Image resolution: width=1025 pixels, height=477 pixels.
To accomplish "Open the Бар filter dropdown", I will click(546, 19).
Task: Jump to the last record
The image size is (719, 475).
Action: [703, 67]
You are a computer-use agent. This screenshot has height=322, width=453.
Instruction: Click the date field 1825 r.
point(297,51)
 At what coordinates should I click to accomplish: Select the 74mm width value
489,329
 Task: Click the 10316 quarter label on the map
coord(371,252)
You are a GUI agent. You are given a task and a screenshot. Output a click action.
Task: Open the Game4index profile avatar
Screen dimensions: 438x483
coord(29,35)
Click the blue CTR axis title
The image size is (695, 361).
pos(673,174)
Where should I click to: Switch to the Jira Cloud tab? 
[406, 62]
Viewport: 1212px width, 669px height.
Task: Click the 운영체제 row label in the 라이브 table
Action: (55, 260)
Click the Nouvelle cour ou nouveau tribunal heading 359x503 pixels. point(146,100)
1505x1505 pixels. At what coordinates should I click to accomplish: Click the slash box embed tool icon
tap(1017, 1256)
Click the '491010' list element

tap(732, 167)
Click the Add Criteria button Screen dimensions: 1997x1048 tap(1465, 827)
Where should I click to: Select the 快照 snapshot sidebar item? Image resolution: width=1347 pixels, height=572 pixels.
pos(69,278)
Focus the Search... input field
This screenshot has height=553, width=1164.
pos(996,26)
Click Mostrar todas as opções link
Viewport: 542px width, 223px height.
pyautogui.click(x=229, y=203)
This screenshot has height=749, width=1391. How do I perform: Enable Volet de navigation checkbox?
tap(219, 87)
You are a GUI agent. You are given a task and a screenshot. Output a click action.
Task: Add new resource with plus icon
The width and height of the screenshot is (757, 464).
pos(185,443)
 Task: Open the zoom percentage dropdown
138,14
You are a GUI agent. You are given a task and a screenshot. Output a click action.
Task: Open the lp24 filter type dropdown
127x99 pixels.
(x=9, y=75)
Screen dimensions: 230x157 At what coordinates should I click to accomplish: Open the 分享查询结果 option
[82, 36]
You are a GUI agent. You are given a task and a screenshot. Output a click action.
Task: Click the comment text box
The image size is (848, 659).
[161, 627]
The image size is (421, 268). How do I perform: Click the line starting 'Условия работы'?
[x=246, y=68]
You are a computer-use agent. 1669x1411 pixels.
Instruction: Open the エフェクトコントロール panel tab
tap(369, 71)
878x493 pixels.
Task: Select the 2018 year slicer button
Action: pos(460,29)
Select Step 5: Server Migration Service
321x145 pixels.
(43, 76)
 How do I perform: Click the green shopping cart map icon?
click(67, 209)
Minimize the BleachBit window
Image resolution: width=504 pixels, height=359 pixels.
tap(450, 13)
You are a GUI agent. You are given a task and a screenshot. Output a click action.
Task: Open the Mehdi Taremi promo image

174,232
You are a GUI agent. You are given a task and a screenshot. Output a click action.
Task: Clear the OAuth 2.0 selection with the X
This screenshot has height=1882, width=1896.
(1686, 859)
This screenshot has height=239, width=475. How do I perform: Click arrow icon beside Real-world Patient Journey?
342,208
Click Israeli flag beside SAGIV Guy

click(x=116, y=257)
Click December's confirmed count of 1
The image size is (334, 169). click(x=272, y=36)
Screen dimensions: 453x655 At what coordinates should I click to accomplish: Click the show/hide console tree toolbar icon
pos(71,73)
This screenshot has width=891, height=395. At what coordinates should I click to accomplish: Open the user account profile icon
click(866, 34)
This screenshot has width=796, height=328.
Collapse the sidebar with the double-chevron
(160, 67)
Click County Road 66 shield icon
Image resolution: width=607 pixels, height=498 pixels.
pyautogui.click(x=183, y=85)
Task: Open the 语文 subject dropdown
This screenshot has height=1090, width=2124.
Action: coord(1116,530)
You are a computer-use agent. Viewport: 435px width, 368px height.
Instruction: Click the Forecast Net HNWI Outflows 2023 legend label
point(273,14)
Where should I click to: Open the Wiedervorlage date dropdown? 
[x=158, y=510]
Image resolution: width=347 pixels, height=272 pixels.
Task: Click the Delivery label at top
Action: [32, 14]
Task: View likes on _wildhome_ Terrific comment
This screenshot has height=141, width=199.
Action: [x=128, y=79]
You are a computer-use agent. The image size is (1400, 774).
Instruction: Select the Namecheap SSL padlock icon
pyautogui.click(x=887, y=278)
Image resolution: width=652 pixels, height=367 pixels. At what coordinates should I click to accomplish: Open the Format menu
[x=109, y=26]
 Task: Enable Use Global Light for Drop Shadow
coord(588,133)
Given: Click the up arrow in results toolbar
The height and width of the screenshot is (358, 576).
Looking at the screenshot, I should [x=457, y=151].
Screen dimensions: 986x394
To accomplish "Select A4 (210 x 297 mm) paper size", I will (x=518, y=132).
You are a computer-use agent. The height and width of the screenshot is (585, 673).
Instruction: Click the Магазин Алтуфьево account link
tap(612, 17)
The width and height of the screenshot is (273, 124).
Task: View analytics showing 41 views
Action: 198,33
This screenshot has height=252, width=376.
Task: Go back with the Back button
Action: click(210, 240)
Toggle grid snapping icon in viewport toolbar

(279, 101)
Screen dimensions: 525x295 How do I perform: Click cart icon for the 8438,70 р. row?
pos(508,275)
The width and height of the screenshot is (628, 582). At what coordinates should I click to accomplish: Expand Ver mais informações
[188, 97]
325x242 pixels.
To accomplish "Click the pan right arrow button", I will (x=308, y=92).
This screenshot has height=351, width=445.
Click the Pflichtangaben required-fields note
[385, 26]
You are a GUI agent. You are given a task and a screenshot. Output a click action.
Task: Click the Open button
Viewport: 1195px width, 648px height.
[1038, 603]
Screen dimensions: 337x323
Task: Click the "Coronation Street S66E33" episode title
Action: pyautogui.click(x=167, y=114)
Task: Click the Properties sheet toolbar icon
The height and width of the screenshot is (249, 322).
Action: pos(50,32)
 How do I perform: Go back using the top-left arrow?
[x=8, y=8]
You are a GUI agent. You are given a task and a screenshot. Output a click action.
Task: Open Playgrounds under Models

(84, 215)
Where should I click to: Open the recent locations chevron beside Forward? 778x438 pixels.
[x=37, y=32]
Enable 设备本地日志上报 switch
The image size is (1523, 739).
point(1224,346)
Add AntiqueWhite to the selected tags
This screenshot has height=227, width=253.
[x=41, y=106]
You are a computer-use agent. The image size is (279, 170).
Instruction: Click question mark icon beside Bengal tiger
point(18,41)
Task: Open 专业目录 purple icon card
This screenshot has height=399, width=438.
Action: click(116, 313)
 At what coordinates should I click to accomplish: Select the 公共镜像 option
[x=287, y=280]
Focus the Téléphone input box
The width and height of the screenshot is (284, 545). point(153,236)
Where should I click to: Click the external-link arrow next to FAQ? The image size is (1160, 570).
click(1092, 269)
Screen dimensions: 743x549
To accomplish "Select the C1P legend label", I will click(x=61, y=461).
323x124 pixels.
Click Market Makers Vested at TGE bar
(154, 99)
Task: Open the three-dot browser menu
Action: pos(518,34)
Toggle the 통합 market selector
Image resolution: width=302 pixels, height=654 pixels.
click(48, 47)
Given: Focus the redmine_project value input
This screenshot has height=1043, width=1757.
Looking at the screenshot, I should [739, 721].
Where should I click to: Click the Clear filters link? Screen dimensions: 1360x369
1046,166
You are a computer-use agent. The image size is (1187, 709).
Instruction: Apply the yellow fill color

-----

Task directions:
How many lines of the listing above contain the string "menu"? Reply with the number alone.

Final answer:
2